Un zumbido primero e instantes después un ruido sordo, como el que se
sentía en algún cine de la
calle Corrientes toda vez que debajo circulaba el subte. Me
sobresalté en la cama. Eran
las seis de la mañana.
Pero acá, en Alta Gracia, no hay subtes, ¿no? ¡Ah, debe ser
el tren…! Sin embargo, la estación y el ferrocarril se encontraban en la parte
opuesta de la ciudad, lejos, pues… El ruido aumentó a ensordecedor y los
vidrios de las ventanas trepidaban, también las puertas. ¡Algo se venía, pues!
Me levanté saltando, salí al pasillo y atravesando velozmente la recepción, me
encontré en la calle en medio de unos cuantos huéspedes del hotel, en paños
menores, igual que yo, y todos azorados por lo insólito del suceso. Pudimos
constatar después que en Caucete, San Juan, hubo terremoto. Y como el “show
debe continuar”, previo comentarios circunstanciales, proseguimos con las
reuniones del congreso al que asistíamos. Zumbido telúrico… del cual felizmente
pudimos zafar.
Laguna Negra, en Bariloche, en ese entonces era accesible por la picada
vieja, trepando por la pared casi vertical de la cascada al fondo del valle del
arroyo Goye. Estaba aun con el paisaje virgen, sin haber sido mancillado por
obra humana alguna, con el majestuoso Cerro Negro a la izquierda. La
visitamos con un hermano mayor. Plantamos carpa un día de sol radiante. Para el
ascenso normal a dicho cerro, se daba vuelta a la laguna, rodeada aun de nieve.

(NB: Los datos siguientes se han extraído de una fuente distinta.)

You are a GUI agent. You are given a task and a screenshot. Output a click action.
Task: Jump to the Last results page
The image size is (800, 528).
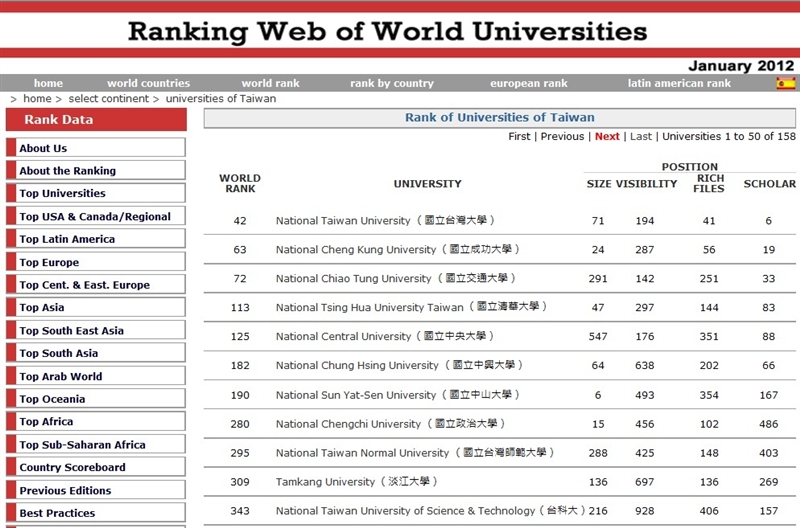(641, 137)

A la vuelta, con el sol a plomo y sin ninguna brisa, el zumbido de los tábanos
volando en torno nuestro se hacía muy pesado. Ya en el campamento, apuramos el
“almuerzo” para meternos rápidamente en la carpa y huirles, cerrándola. El
calor la hizo inaguantable. Decidimos entonces abrirla y protegernos
cubriéndonos con lo que estuviere a mano. En particular, la cabeza la envolví
en una toalla – al fin, ¡santo remedio! ¡Pero,
no! Hubo de infiltrarse a través de los pliegues de la toalla, pues, ¡¡muy al ratito un zuuumbiiiiiido
finiiiiito y peneeetraaaante de un tábano me horadaba el tímpano!! - ¡No podía ser! - Acto seguido desarmamos
campamento e iniciamos el descenso. De tábanos picadores y sus fastidiosos
zumbidos habría aun mucho más para contar…

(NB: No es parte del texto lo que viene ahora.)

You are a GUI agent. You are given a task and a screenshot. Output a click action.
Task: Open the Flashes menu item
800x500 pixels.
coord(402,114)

Con el transcurrir de los años uno termina constatando en su propio
interior la aparición de sonidos, ruidos, en general zumbidos a modo de
manifestaciones para-sonoras y que suelen convertirse en perseverantes, incluso
permanentes. Tinnitus o acúfenos, como los llaman. Para consuelo me digo que
suelen venir a modo de ‘impuesto a la vejez’ – para no estar uno solo, ¿no? Ya
no hay silencio total… Uno se acostumbra y convive con ello. Pero. Ese zumbido,
pues, ¿preanuncia algo? – Deberé estar atento, por si – susurrando - trae
mensaje.
Estanisalo Zuzek
Cuántas imágenes Estanislao que lo trasladan a la memoria del pasado. Parecerían ir de mayor a menor en orden de peligrosidad y dramatismo. Con cada zumbido aparece el hilo de una historia, su historia. Una vida grabada en el cuerpo.

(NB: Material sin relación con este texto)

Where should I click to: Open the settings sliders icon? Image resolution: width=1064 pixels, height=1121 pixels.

ResponderEliminarSus zumbidos son como la magdalena de Proust.
Me gustó esa idea del "oír zumbidos" que traen los años como para hacernos creer que no estamos solos.
Mamá decía algo así de la vista: con los años vamos perdiendo la vista para que cuando nos miremos al espejo no nos veamos tan viejos.
Gracias, Marisa, por sus comentarios. Sí, pareciera que esos 'zumbidos' han calado profundamente en uno y que hacen a su misma intimidad y, ¿porque no?, identidad. Algo al estilo de las huellas digitales - únicas, irrepetibles....
ResponderEliminarMe gustó mucho el final, Estanislao. Eso de los zumbidos perseverantes que aparecen al final y que a lo mejor traigan mensaje!
ResponderEliminarQué recorrido de vida, de geografías y de experiencias!